La memoria (e la coscienza) dei media si rivela spesso corta ed ha strane falle: lo dimostra il loro inaudito accanirsi contro chi, come Fondazione Lejeune, abbia contribuito economicamente alla battaglia dei genitori di Vincent Lambert, per consentire loro di pagarsi le spese legali per salvare la vita del figlio, ma, al contempo, l’assordante silenzio dei mezzi d’informazione circa gli aiuti ricevuti da Rachel, la moglie di Lambert, da sempre convinta fautrice dell’eutanasia nei confronti del proprio sposo. A finanziare i suoi avvocati, chiamati ad assisterla nella sua mortifera battaglia legale, contribuiscono i fondi raccolti dall’Admd ovvero l’Associazione per il Diritto a Morire con Dignità, un’associazione davvero particolare in Francia e diversa da molte altre. Perché?

Numerosi sono i blog e le testate giornalistiche, che denunciano gli stretti legami tra l’Admd e la massoneria, cui – non da ora – apparterrebbero molti dei suoi iscritti e dei suoi vertici, sino agli attuali: del resto, lo stesso presidente, Jean-Luc Romero, additato da molti organi d’informazione come massone, che lo sia o meno, ha sicuramente promosso negli anni un’azione politica del tutto compatibile e sovrapponibile ai programmi delle logge, dalla campagna pro-eutanasia a quella pro-Lgbt, tanto per citare un paio di esempi. E non a caso le cronache parlano di suoi strani incontri, come quello avuto l’8 novembre 2010 sul fine-vita con l’allora Gran Maestro del Grand’Oriente di Francia, Guy Arcizet.

Ma non è l’unica anomalia. Già otto anni fa l’agenzia ContreInfo precisò come l’allora presidente onorario dell’Admd, Henri Caillavet, esponente del Partito radicale di Sinistra morto nel 2013, fosse un «massone, figlio di massoni e padre di un massone. Iniziato nel 1935 [a soli 21 anni!-NdA], viene riconosciuto come una figura influente del Grand’Oriente. Secondo il socialista Jean-Pierre Masseret, “Caillavet è stato l’ultimo grande massone in politica”. Razionalista, ateo è stato per 38 anni deputato, senatore, ministro ed europarlamentare, e di tali cariche si è servito per portare avanti tutte le battaglie in favore dell’omosessualità, dell’aborto, dell’eutanasia,della riforma del divorzio, ecc. Ha sempre rivendicato d’aver agito soprattutto in quanto massone».

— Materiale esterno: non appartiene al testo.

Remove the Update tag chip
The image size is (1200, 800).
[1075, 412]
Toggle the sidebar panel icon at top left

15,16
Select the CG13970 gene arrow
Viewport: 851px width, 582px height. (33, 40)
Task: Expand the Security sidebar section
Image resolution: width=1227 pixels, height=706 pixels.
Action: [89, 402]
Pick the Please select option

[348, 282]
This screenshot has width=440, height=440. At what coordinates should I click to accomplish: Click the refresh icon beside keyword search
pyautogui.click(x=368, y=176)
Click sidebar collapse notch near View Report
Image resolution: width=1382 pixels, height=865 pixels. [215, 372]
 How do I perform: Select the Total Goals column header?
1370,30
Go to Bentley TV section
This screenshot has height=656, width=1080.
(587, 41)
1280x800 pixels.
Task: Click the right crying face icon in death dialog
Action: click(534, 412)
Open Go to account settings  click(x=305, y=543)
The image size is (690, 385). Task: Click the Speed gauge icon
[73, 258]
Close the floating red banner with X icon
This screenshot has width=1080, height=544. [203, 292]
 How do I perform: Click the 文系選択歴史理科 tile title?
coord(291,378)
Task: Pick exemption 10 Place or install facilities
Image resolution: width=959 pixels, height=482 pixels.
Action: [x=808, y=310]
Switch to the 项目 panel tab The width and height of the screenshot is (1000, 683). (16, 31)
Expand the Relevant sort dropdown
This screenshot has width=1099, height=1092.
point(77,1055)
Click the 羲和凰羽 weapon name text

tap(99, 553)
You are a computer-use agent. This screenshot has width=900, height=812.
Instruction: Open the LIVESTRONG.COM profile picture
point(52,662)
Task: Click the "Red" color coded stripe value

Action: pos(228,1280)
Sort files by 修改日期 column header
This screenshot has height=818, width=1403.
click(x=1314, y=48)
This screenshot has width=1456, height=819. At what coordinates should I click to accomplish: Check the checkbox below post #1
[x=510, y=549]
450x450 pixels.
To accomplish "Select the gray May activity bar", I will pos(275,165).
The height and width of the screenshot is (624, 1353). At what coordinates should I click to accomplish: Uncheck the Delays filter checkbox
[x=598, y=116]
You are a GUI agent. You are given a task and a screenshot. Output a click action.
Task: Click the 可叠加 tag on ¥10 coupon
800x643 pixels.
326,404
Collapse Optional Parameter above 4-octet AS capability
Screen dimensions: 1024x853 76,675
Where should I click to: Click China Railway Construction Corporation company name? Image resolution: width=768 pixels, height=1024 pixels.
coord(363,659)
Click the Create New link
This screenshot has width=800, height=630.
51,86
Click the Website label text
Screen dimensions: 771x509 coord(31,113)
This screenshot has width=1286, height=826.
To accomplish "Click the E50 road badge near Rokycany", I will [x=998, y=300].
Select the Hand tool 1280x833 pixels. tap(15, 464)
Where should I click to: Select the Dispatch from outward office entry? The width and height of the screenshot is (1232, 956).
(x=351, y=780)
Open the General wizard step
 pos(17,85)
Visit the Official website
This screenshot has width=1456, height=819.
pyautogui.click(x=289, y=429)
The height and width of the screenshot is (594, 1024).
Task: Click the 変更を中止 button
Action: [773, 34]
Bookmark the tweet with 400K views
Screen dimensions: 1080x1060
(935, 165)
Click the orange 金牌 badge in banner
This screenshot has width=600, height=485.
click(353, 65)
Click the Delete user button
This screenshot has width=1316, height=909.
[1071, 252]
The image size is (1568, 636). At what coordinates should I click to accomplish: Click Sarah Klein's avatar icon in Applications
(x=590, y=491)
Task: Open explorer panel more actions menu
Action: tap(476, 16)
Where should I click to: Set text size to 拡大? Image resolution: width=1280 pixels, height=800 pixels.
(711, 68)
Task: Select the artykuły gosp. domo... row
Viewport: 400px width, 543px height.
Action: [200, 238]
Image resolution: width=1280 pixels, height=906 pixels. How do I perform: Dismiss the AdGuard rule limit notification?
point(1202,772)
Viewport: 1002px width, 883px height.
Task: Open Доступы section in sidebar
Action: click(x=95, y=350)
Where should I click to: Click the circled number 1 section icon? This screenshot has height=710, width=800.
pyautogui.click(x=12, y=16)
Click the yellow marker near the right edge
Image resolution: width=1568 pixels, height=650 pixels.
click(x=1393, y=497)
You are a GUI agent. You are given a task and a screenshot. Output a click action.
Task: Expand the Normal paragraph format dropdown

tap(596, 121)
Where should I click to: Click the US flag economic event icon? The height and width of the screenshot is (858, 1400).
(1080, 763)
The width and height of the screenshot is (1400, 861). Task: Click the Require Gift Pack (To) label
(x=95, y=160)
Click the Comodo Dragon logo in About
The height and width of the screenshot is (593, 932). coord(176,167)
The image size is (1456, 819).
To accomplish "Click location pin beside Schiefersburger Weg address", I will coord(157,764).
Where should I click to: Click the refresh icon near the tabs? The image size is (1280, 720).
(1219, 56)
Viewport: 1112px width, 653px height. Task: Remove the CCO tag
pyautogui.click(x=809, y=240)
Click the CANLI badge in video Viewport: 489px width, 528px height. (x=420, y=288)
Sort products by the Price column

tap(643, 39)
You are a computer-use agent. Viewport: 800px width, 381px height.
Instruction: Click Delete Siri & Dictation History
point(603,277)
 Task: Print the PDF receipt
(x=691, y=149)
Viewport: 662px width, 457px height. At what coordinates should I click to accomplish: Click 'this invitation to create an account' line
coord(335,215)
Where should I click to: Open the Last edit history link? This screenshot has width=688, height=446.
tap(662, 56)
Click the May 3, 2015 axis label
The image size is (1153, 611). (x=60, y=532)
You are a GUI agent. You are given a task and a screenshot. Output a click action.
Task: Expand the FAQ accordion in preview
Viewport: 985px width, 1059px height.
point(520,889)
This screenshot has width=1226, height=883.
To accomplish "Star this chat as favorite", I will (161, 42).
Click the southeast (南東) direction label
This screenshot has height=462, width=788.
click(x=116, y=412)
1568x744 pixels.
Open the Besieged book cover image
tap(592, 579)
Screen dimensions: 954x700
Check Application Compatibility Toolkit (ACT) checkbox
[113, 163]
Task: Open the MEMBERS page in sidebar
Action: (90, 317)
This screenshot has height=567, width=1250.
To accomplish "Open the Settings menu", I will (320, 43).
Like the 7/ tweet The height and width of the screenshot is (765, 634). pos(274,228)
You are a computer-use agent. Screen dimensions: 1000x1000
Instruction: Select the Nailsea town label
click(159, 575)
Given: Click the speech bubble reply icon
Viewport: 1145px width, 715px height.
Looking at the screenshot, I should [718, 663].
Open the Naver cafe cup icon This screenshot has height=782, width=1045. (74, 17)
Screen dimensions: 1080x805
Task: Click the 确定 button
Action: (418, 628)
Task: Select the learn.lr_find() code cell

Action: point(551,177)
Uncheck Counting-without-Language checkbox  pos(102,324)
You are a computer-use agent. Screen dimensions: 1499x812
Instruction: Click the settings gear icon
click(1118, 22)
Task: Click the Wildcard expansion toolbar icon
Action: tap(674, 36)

Ma ai vertici dell’Admd figura anche «Patrick Kessel, giornalista, ex-membro di diversi gabinetti ministeriali, presidente d’onore del Comitato Laicità Repubblica (come anche Henri Caillavet) ed ex-Gran Maestro del Grand’Oriente di Francia, noto per essersi a lungo battuto contro il viaggio di papa Giovanni Paolo II a Reims nel 1996». Inoltre, «Pierre Biarnès, membro del Grand’Oriente e senatore comunista dei Francesi d’Oltremare, promotore al Senato di due progetti di legge in favore dell’eutanasia nel 1997 e nel 1999, progetti che non sono però mai giunti in discussione».

L’elenco potrebbe proseguire ed evidenziare un’autentica azione di lobbying o di rete, che ha unito ed ancora unisce tra loro in modo sinergico numerose sigle, per promuovere un’autentica cultura di morte. Rete, di cui l’Admd rappresenta un tassello importante.

Da tutto questo emerge con chiarezza chi vi sia realmente dietro la campagna mediatica, che invoca la morte di Vincent Lambert, quali interessi siano in gioco e quali battaglie si stiano combattendo sulla pelle non solo sua, ma di tutti coloro che domani potrebbero trovarsi nelle sue stesse condizioni. (M. F.)